Thomas Bowie
- Birth name: Thomas Chalmers Bowie
- Date of birth: 28 April 1889
- Place of birth: Edinburgh, Scotland
- Date of death: 28 November 1972 (aged 83)

Rugby union career
- Position(s): Fly half

Amateur team(s)
- Years: Team / Apps / (Points)
- Watsonians /  / ()
- –: Army Rugby Union /  / ()

Provincial / State sides
- Years: Team / Apps / (Points)
- 1913: Edinburgh District /  / ()
- 1914: Blues Trial /  / ()

International career
- Years: Team / Apps / (Points)
- 1913-14: Scotland / 4 / (0)

= Thomas Bowie (rugby union) =

Scotland international rugby union player

Thomas Bowie (28 April 1889 – 28 November 1972) was a Scotland international rugby union player.

==Rugby Union career==

===Amateur career===

He played for Watsonians.

He also played for the Army Rugby Union.

===Provincial career===

He played for Edinburgh District against Glasgow District in the 1913 inter-city match.

He played for Blues Trial against Whites Trial in their January 1914 match.

===International career===

He played for Scotland 4 times in the period 1913 - 1914.

==Medical career==

He graduated from Edinburgh University with a degree in medicine and surgery in 1915.

==Military career==
During the First World War, he joined the Royal Army Medical Corps.

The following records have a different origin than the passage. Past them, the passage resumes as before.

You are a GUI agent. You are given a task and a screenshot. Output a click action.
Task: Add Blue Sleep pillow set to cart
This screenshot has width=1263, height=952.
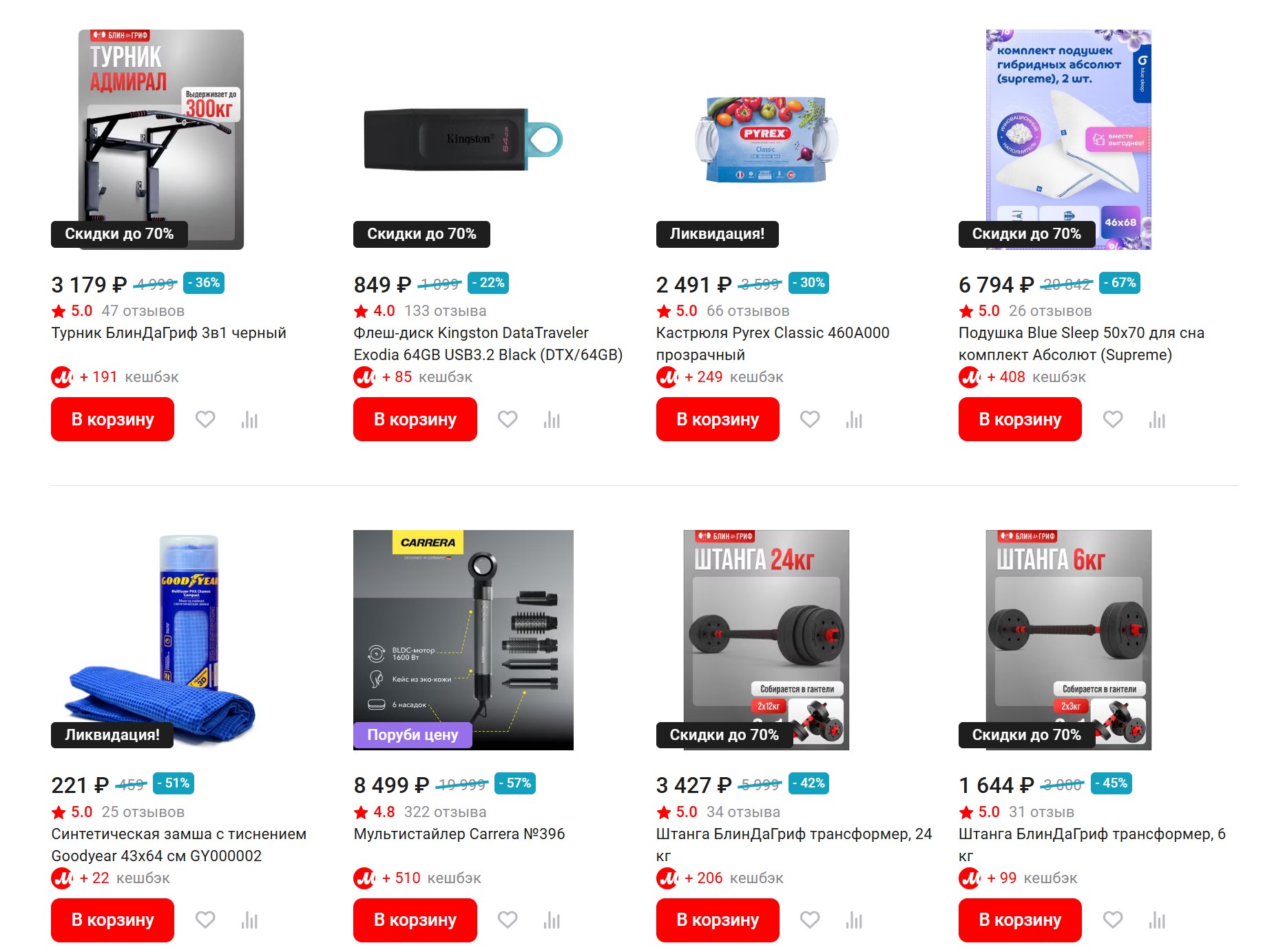coord(1020,419)
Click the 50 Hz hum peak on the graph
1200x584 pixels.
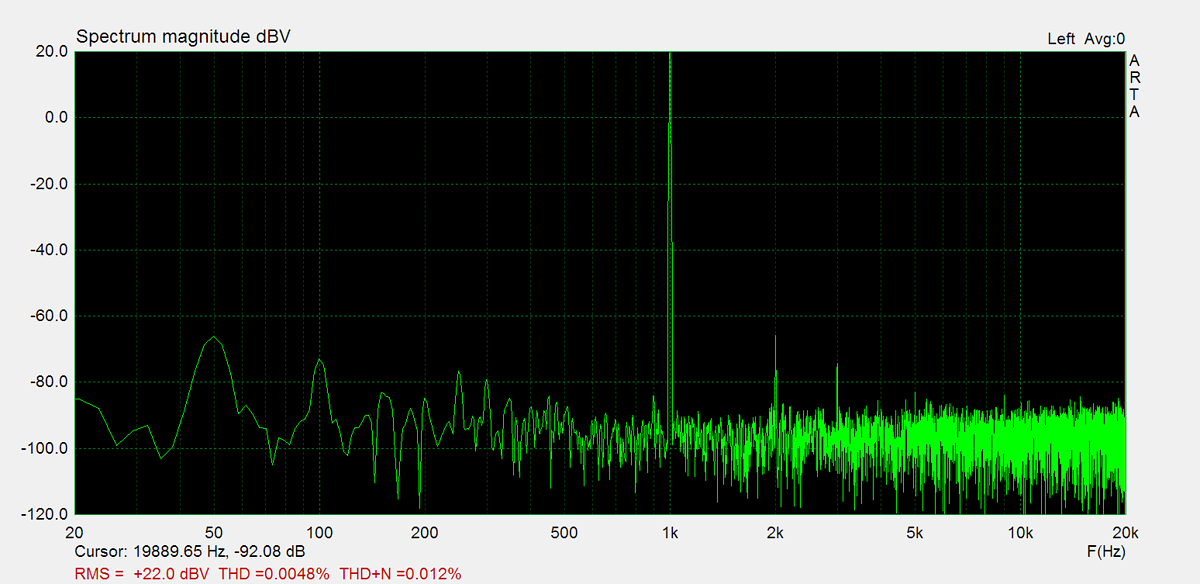tap(214, 338)
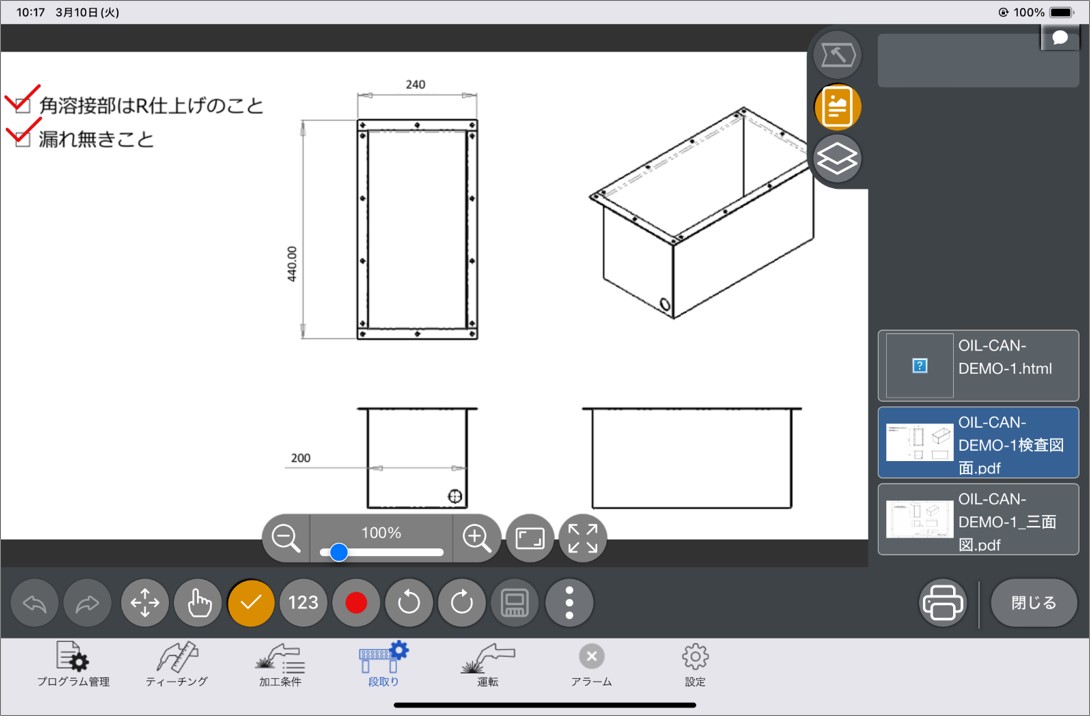
Task: Switch to the ティーチング tab
Action: click(177, 666)
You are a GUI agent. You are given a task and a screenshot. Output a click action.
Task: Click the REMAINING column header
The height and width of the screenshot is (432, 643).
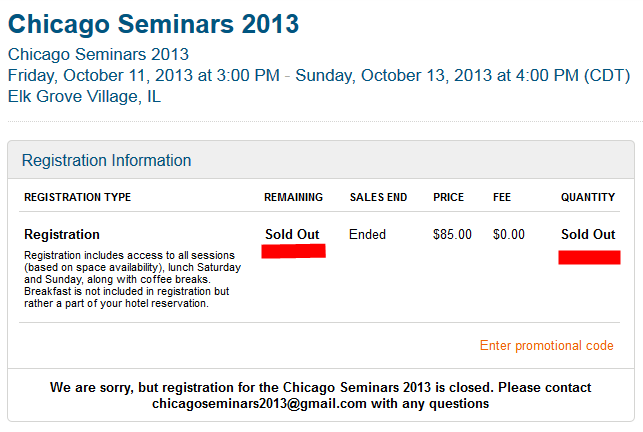pyautogui.click(x=293, y=198)
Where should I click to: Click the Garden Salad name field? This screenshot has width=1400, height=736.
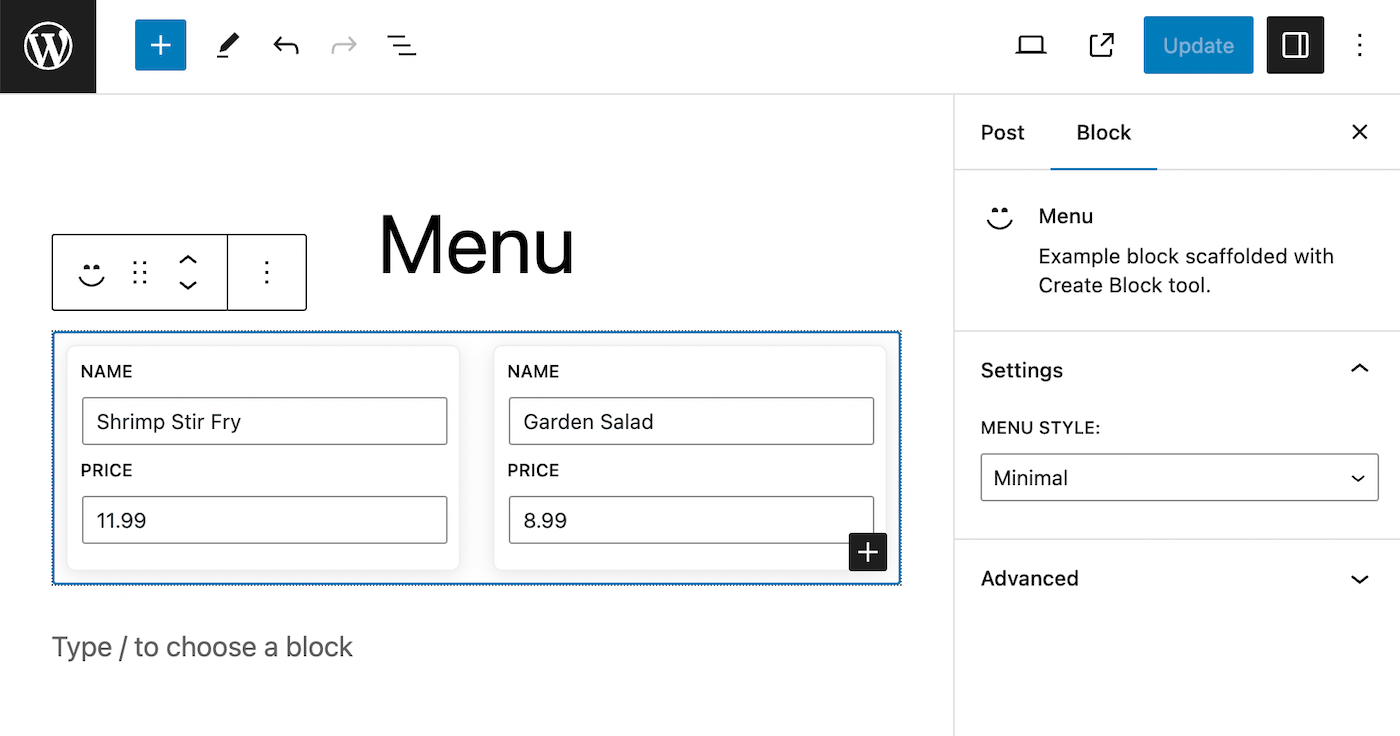[x=691, y=422]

He was given a temporary commission of Lieutenant on 21 January 1916.

He served in Mesopotamia in 1916; and his commission was made permanent in 1917.

After Mesopotamia, he served in India to 1920.

He was promoted to Captain on 21 July 1919. He returned to Mesopotamia from 1920 to 1921, then served in Constantinople from 1922 to 1923.

Bowie was still a captain in the RAMC by the time of his marriage in 1923; and based in Aldershot.

From 1923 to 1927 he was based in the Rhine.

He was eventually promoted to Major on 21 January 1928, exactly 12 years after his first temporary commission.

He was based in China from 1927 to 1929 with the 2nd battalion of Scots Guards.

He retired on 21 January 1936; however he rejoined the military on 25 August 1939.

==Family==

His father was John Sharpe Bowie. He was named as a deceased Clerk in Holy Orders by Thomas Bowie's marriage certificate in 1923.

John Sharpe Bowie had 3 sons Hector, John and Thomas - Thomas was the youngest - and a daughter Mary.

Thomas married Valerie Ermyntrude Morris on 2 May 1923 in Swansea. Valerie was a widow, her first husband Eric Belfield had died in 1917, killed in action in the First World War with the Middlesex Regiment. She was the daughter of Sir Robert Armine Morris, 4th Baronet of Clasemount, and Lucy Augusta Cory.

Valerie and Thomas retired to Gullane in East Lothian; but occasionally still made newspaper headlines by attending Chepstow races in 1956 and visiting Caswell Bay in Swansea.